Max Heap is a data structure which is a complete binary tree where the value of each node is greater than or equal to its children. In other words, the root node has the maximum value in the heap. For example, let’s say we have a max heap of the following values:
15
/ \
10 13
/ \ / \
9 8 11 7
In this case, the root node has the maximum value of 15, and the value of any node is greater than or equal to its children. The left child of 15 is 10, which is smaller than 15 but greater than its child nodes. Similarly, the right child of 15 is 13, which is also smaller than 15 but greater than its child nodes. This pattern continues throughout the heap.
Max Heap is used in many applications, such as priority queues, heapsort, and graph algorithms.
What is a Max Heap?
Answer: A Max Heap is a binary tree where the parent node is larger than its child nodes.
How is a Max Heap represented in an array?
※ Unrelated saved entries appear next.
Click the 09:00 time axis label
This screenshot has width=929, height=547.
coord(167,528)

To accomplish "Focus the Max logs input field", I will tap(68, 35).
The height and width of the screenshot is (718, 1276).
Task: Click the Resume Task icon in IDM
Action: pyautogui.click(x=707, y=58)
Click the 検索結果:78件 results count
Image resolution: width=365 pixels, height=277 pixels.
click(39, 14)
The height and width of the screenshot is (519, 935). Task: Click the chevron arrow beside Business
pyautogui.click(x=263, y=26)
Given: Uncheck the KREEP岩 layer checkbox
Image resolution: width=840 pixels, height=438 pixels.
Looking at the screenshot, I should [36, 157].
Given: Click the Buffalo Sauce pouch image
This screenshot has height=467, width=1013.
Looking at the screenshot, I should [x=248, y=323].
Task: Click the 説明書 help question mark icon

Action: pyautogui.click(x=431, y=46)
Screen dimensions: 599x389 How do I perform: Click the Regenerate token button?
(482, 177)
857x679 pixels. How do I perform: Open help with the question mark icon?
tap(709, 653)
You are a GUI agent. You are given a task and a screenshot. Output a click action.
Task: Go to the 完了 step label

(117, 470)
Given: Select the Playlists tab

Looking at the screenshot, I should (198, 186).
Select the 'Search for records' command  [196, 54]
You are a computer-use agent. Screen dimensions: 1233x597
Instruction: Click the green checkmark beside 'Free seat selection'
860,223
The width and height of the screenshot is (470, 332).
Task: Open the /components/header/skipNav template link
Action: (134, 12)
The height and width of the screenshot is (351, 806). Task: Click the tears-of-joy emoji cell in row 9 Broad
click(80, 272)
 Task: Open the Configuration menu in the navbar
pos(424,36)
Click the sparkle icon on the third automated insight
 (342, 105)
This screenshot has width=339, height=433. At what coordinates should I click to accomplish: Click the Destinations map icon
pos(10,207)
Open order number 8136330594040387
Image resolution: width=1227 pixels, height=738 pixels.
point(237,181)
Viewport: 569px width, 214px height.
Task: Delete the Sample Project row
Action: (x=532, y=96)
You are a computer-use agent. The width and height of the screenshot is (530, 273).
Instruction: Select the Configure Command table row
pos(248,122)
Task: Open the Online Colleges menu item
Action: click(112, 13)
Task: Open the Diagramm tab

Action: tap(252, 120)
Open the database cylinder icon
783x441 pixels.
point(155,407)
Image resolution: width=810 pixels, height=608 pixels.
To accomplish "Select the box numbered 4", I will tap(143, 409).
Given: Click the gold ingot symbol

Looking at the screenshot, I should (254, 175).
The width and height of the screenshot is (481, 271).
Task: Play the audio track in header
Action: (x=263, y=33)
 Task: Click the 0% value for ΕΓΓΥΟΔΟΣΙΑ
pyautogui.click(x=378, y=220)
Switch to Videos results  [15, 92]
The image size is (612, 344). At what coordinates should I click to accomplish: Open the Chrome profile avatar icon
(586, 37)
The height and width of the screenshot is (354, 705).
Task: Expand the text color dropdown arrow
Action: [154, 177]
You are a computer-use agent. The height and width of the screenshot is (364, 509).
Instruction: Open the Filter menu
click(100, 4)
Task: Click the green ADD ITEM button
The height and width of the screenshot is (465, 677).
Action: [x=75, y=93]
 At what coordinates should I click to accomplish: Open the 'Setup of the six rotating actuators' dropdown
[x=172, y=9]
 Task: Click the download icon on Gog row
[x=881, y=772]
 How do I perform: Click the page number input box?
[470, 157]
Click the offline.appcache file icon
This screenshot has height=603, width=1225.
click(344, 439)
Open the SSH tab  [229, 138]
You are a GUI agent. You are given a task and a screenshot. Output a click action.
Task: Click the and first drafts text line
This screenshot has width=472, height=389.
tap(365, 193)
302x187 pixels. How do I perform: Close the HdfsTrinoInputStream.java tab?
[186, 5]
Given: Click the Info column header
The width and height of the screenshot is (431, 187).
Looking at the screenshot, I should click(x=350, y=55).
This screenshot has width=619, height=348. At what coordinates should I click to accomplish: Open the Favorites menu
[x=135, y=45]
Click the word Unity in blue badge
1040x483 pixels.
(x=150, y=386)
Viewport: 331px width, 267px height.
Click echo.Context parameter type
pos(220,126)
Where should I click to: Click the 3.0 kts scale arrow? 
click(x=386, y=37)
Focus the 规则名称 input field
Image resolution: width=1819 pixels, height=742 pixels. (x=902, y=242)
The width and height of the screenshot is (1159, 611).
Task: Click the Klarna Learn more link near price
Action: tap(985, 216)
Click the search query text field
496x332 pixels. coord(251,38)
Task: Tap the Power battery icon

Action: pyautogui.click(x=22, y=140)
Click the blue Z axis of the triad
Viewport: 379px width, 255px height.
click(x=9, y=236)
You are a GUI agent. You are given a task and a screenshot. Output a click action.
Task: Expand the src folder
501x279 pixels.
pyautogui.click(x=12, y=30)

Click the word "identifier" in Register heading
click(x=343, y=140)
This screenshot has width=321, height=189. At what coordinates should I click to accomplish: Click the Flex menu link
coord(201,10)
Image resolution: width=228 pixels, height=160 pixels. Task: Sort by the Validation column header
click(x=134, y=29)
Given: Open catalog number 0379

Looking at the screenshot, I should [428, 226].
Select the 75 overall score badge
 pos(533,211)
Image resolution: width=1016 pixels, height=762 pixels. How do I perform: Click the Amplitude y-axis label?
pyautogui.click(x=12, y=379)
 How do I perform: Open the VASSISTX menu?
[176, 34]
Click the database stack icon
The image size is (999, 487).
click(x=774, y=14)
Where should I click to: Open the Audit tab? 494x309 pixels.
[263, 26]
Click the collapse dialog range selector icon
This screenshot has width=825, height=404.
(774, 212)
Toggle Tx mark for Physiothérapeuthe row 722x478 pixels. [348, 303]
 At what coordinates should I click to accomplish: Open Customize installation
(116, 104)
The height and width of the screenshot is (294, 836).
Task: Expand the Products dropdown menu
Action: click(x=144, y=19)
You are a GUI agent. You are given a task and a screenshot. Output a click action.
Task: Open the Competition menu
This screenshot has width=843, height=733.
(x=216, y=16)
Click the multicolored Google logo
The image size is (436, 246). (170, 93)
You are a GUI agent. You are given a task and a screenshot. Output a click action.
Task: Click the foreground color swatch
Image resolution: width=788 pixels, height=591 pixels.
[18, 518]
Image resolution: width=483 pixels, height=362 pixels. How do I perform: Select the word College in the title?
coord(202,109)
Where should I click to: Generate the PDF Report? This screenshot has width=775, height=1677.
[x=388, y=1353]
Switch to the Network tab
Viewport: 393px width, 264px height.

Answer: In an array representation of a Max Heap, each node is assigned an index, and the parent node is assigned the index value (i-1)/2, the left child node is assigned the index value 2i+1, and the right child node is assigned the index value 2i+2.
What is the time complexity of inserting a new element in a Max Heap?
Answer: The time complexity of inserting a new element in a Max Heap is O(log n), where n is the number of nodes in the heap.
How is the maximum element extracted from a Max Heap?
Answer: To extract the maximum element from a Max Heap, the root node (maximum element) is swapped with the last node in the heap. The last node is then removed, and the heap is re-arranged to maintain the Max Heap property.
What is the time complexity of extracting the maximum element from a Max Heap?
Answer: The time complexity of extracting the maximum element from a Max Heap is O(log n), where n is the number of nodes in the heap.